Eric J Ma's Website

At IMED 2016, I heard a lot of talks surrounding surveillance efforts. Most of it has been syndromic surveillance, because that's what's currently collectable. For digital disease surveillance, search queries (a marker of "interest" in a disease) are used as a proxy for probable presence of a disease.

These are good for real-time surveillance, but I think it's not good enough from the standpoint of accuracy and understanding mechanism.

For accuracy, syndromic surveillance and search queries are n^th-degree manifestations of underlying causes. Multiple different pathogens can present the same symptoms. Upticks in searches for a given symptom or pathogen may have multiple underlying causes, though "hearing of the disease" and "being concerned about it" may be related to certain diagnoses and local spread of information.

Found data can help act as a very early sentinel to a problem, and can guide us by providing leads to follow-up, but for understanding mechanism, neither tell us how a new virus is going to be dangerous.

In other words, while fast and rapid and local, syndromic surveillance and digital disease surveillance remains a reactive endeavour, because we can't mechanistically forecast risk from the data.

On the other hand, genomic data is often collected with the intention of understanding pathogen dynamics, as we have well-developed phylogenetic tools for this. However, we still rely on single point mutations, identified in small-scale, one-off, ad-hoc, [insert-some-dashed-phrase-that-expresses-frustration] studies, and basically treat the limited amount of evidence as gospel. I am quite sure that is not the right way to do phenotypic interpretation of genomic data.

If we're going to make disease surveillance a proactive endeavour, I am convinced that the disease surveillance world will need a paradigm shift, and investment in infrastructure. By predictive, this is what I mean:

1. Calculating what has a high probability of jumping into humans.
2. Phenotypically testing those viruses without using live viruses (concept of pseudotyping).
3. Using genomic information to predict phenotype.

Here's how I see it happening, given everything I've learned at IMED 2016:

(1) Sequence everything, in animals that interface with humans

60-70% of new infections are going to be zoonotic in nature. To know what might be coming up, use metagenomics to sequence animal species in geographic areas that humans, prior to the host switch event. To me, this is a no-brainer. Long-term serial sampling is going to be key.

(2) Leverage pseudotyping technologies and genetic systems, and automation, to create systematic phenotyping platforms

Doing so will allow us to phenotypically test components of a virus for a particular step in its life cycle, such as speed of entry into a cell, or resistance to a drug.
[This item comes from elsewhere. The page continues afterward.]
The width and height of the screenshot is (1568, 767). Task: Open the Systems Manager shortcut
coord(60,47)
With rapid DNA synthesis & assembly technologies, we should be able to experimentally measure a virus' epidemiologically-relevant phenotype within 24 hours of an outbreak. We should also be able to rapidly generate large-scale genotype-phenotype data for machine learning.
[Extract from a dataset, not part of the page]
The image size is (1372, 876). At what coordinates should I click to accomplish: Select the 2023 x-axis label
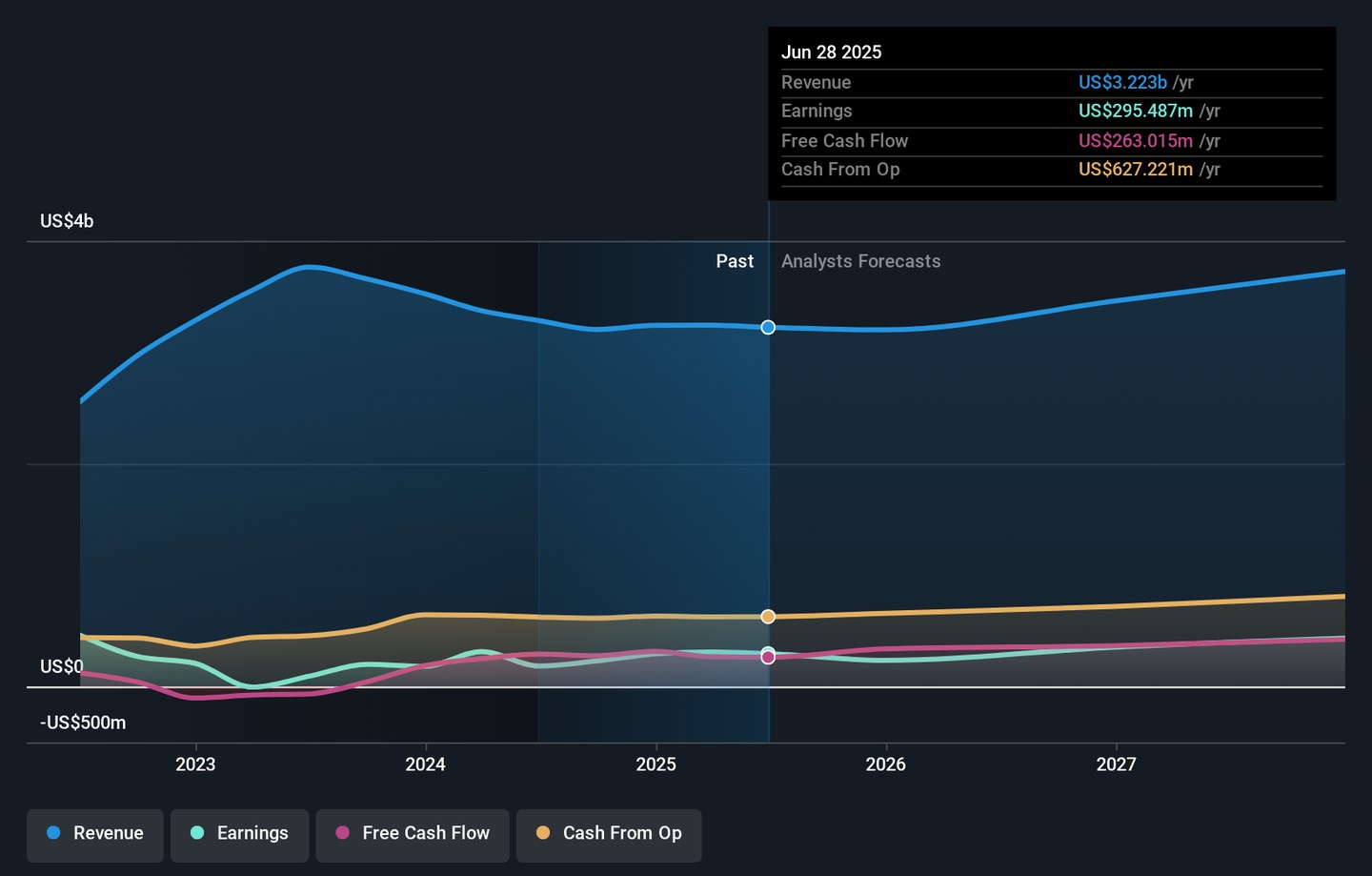pyautogui.click(x=195, y=764)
What would be relevant phenotypes? I can think of a few, broken down basically to "druggability" and "life cycle steps":

1. For druggable proteins, measure drug resistance. It has high epidemiological relevance, and hence, value.
2. For viruses targetable by drugs and not alike, measure cellular entry capability.
3. For identified polymerase complexes, measure replication capacity.
4. For cellular release machinery, if identified, measure release.
5. If there's others already existing for which the case can be made for systematic phenotyping, scale the assay up.

(3) Develop machine learning tools that allow for learning of structural properties that determine epi-relevant protein phenotype

By doing so, we can explicitly model epistasis in a protein, and therefore account for epistatic interactions explicitly when developing learning algorithms that map genotype to phenotype. With this kind of technology coupled to the ability to sequence a virus within hours of sample collection, we'll be able to cut down the time for phenotypic interpretation from the order of a day (because of experimentation required) to seconds (because it's a computational prediction). By going Bayesian, we can even model uncertainty in final predictions, thereby aiding decision-making under uncertainty.
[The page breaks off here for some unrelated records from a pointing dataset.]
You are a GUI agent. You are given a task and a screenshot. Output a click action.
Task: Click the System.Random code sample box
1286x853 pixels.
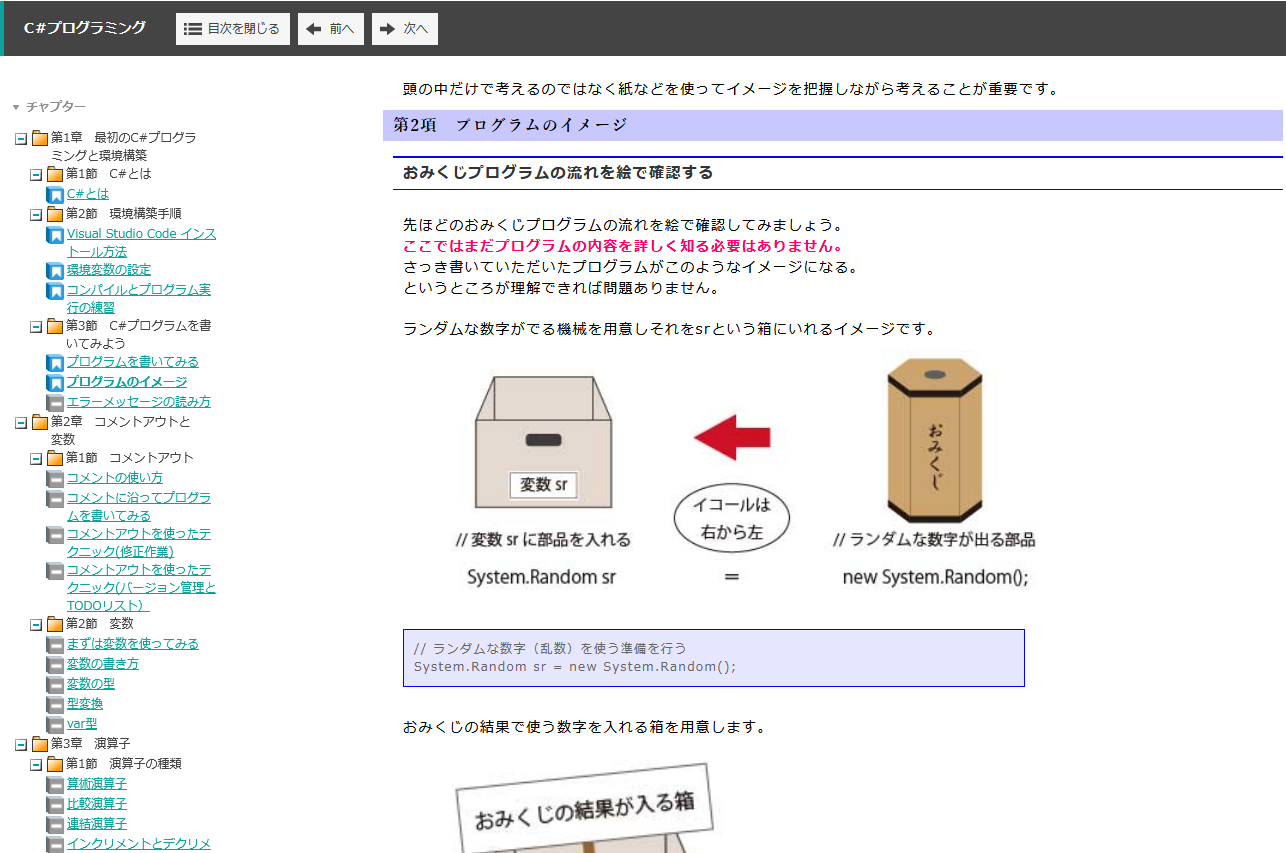(x=713, y=658)
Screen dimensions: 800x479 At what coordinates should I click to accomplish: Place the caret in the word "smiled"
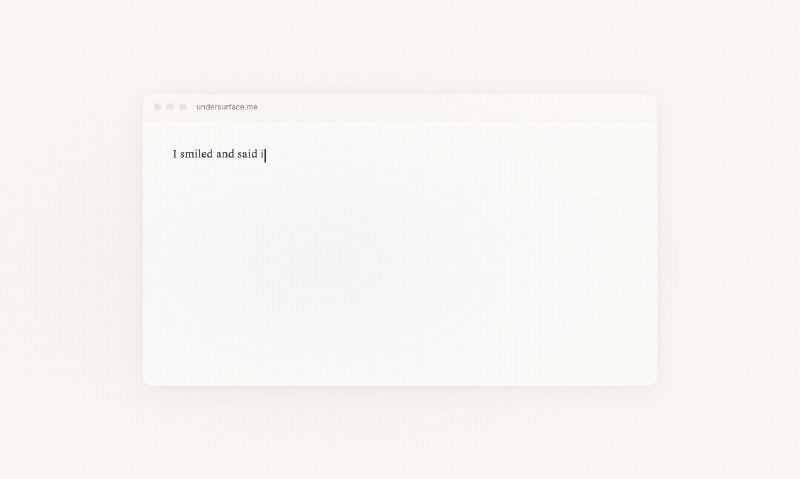(x=196, y=154)
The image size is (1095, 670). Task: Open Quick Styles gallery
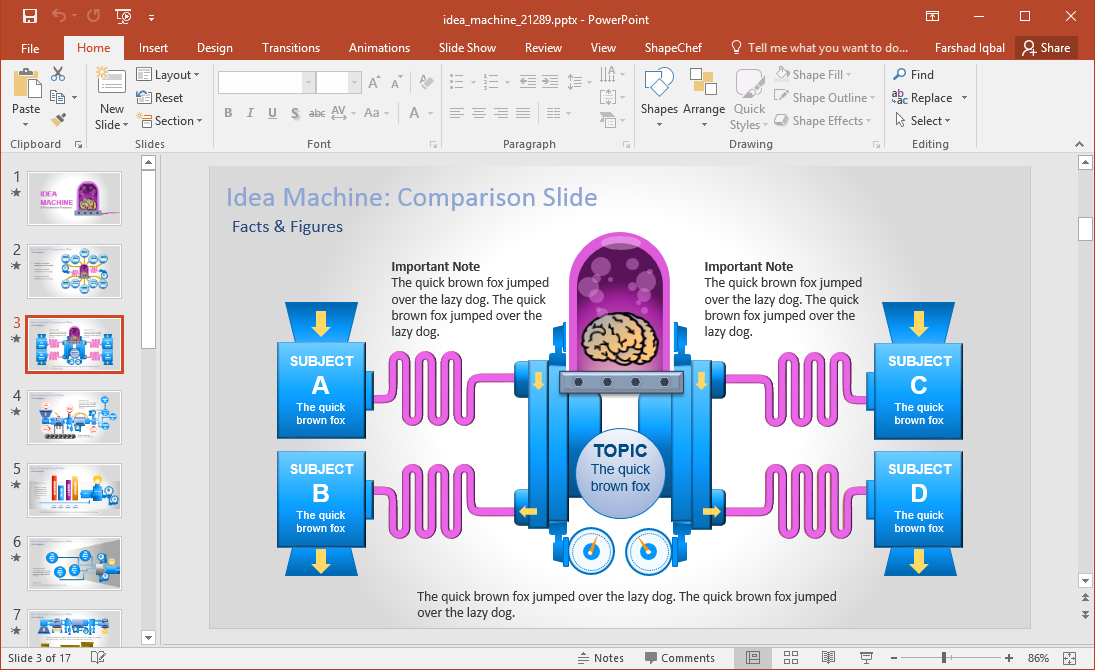coord(748,97)
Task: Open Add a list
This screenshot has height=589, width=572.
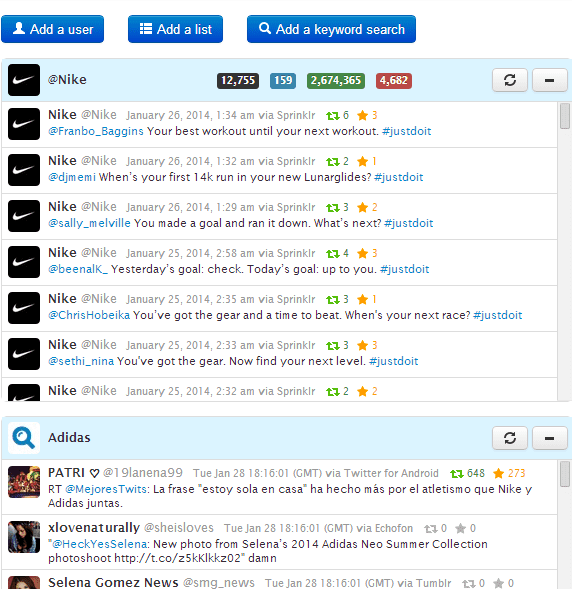Action: (175, 29)
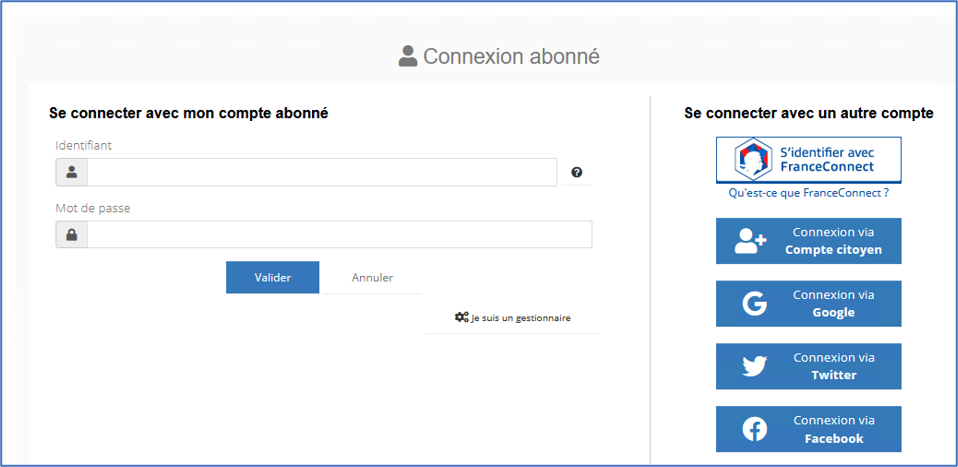Click the help question mark icon

point(576,172)
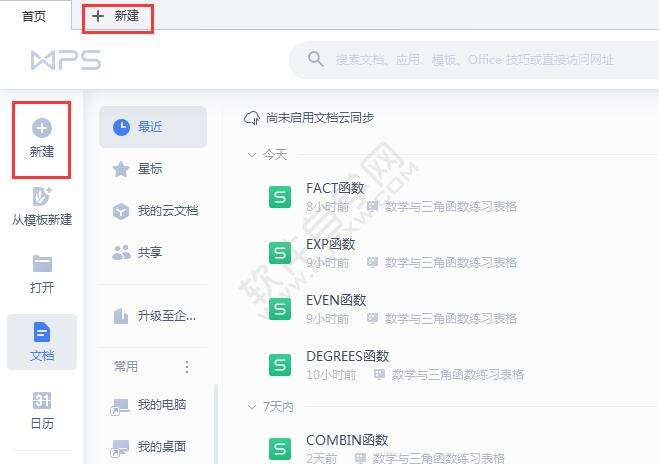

In conjunction with the "sequence everything" approach, systematic phenotyping and deep learning will allow us to move to a "predictive" paradigm because it'll give us the ability to rationally predict the phenotypic risk of a virus before it even jumps into humans. I see this as an infrastructural project: requiring up-front commitment of time and money. Yet, we know that investments in infrastructure always pay off dividends in a myriad of ways, from time saved to lives saved.

Something I learned from IMED 2016, however, is that epidemiology is an old discipline, and with old disciplines comes a certain tunnel vision on how things should be done. It'll be up to a new and creative generation (i.e. us) to convince the funders and old guard that our new way will add value to the discipline.